U1F1U2F1L2B1U2F1L3R3F2D1R2U2L2B1F3L1F2D1 (20f*) //superflip
D1L2F2R2B3D2L1R1U3R2U3F2D3R2U3B3F3D2R3U3 (20f*)
D1R2D2B3F1L1D3B1L2B2U1R2D1L2B2D2B3U2R2U3 (20f*)

Therefore the void cube has a Cayley graph in the half turn metric with a diameter of at least 20.

This is at present the only known distance-20 position on the void cube. I've evaluated my 84,161 unique-mod-M distance-20 positions in the 3x3 and found that there is no other distance-20 position in this set such that all of its legal axis rotations are still in this set. Since this set of 84,161 is of course far from complete, this does not mean there is not another distance-20 position in the void cube (or even possibley a distance-21 or greater position).

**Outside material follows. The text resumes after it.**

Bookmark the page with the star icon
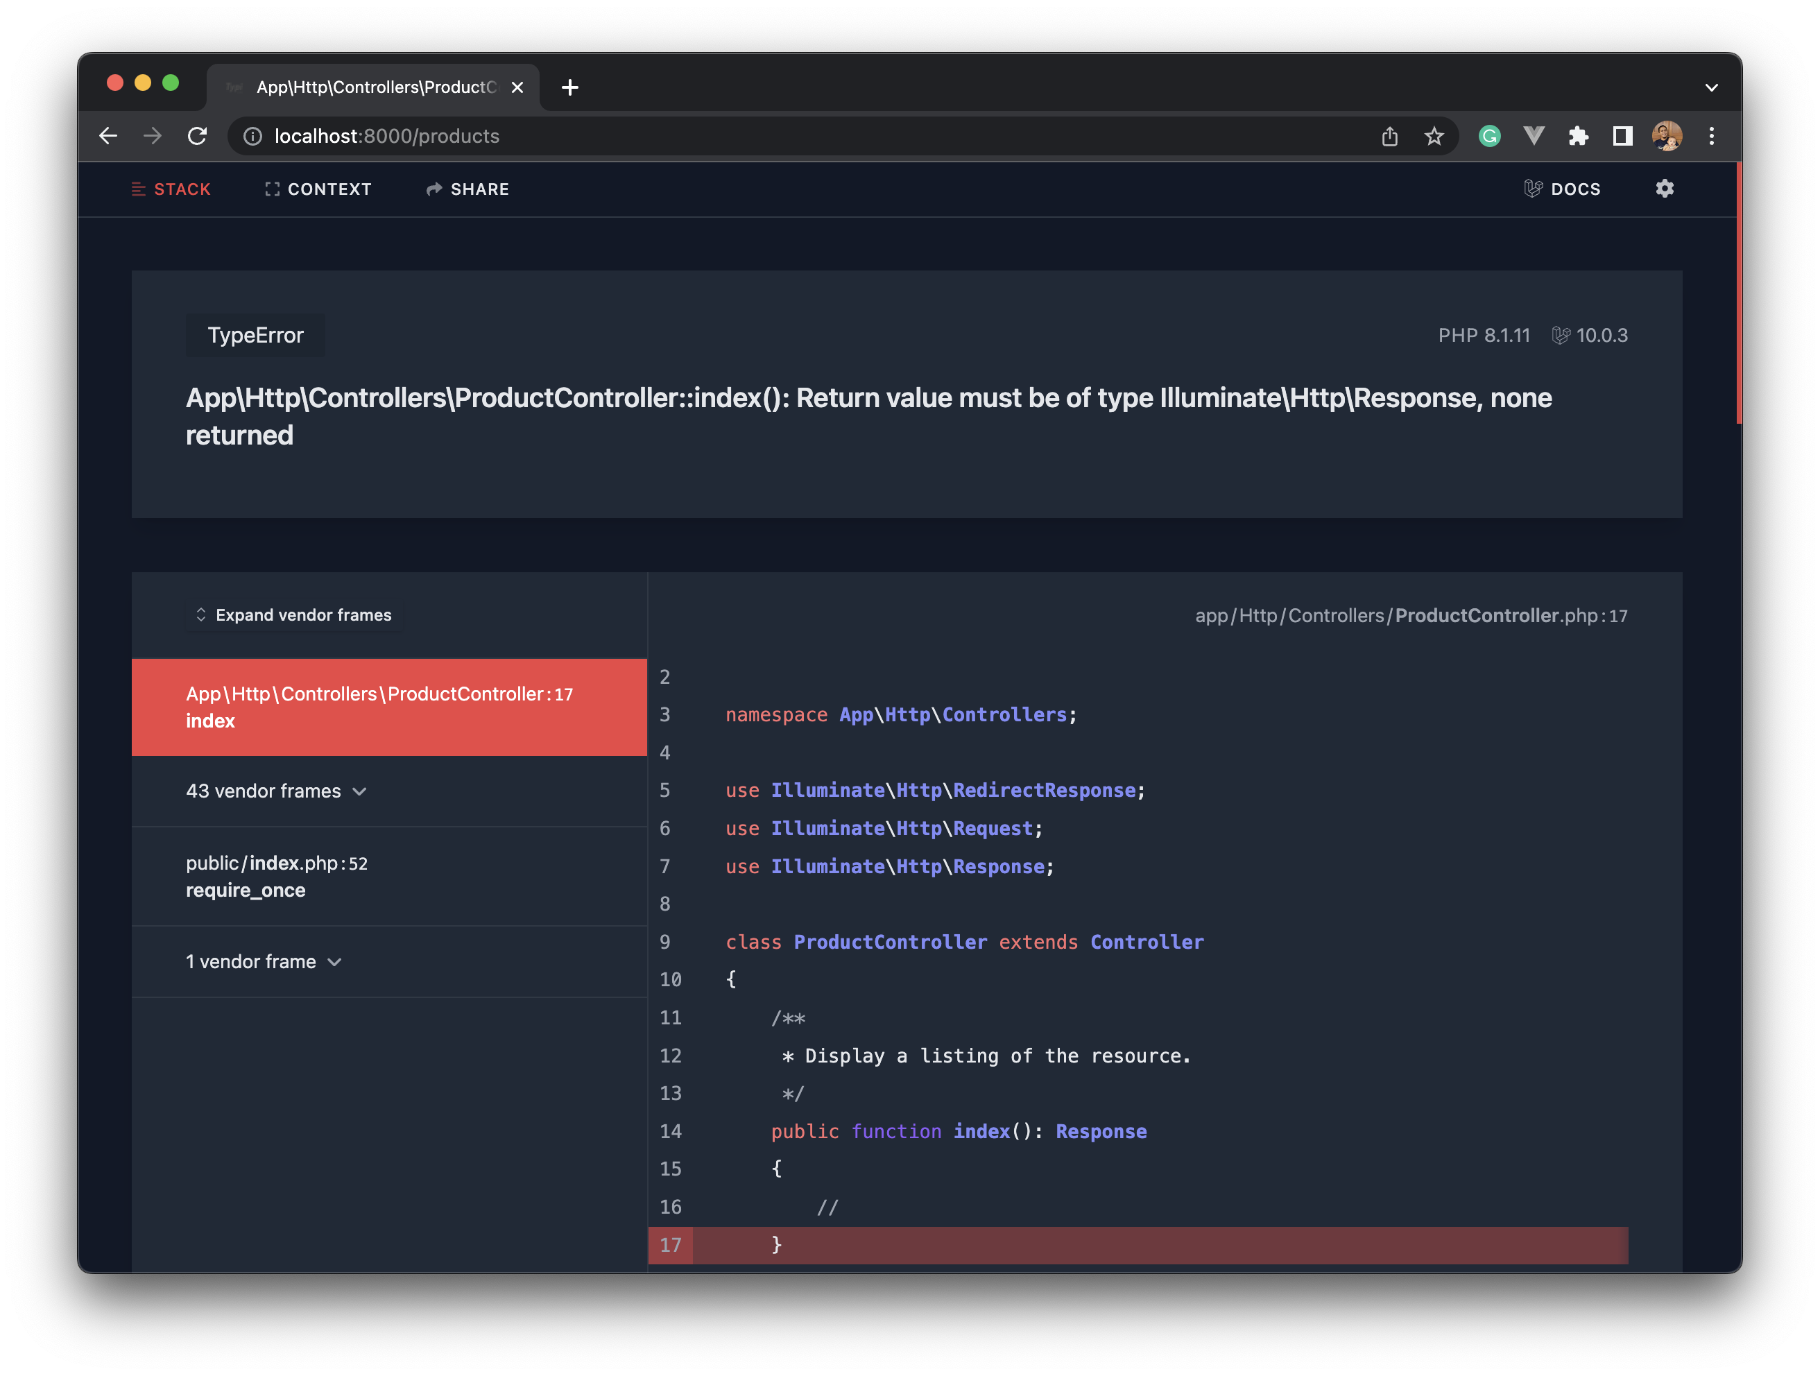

The real state space of the void cube is approximately 12x smaller than that of the normal 3x3; it may be substantially easier to prove a diameter of 20 for the void cube than it is for the normal 3x3.

#### meichenl

##### Member
Rokicki,

I'm not familiar with what's meant by "mod m". Are you referring to the cosets of the group generated by the M slice turn? Or the action of that M slice turn on the centers? Could you give an example of two positions that are equivalent mod M? Why do you consider these particular cosets?

#### jaap

##### Member
It simply means the positions are unique up to cube rotations (or recolouring) and reflections. It has become fairly standard in cube theory terminology to use C for the group of cube rotations and M for the group of rotations and reflections.

#### meichenl

##### Member
got it. thanks, Jaap.

So, Rokicki, how did you find these 84,161 positions?

#### rokicki

##### Member
Seeking 20f* positions

A substantial fraction (32,625) of the 20f* positions were found by Silviu Radu and Herbert Kociemba in their exhaustive exploration of all symmetrical positions; see

http://kociemba.org/symmetric2.htm

http://cubezzz.homelinux.org/drupal/?q=node/view/63

For almost all the remainder, I took the following steps.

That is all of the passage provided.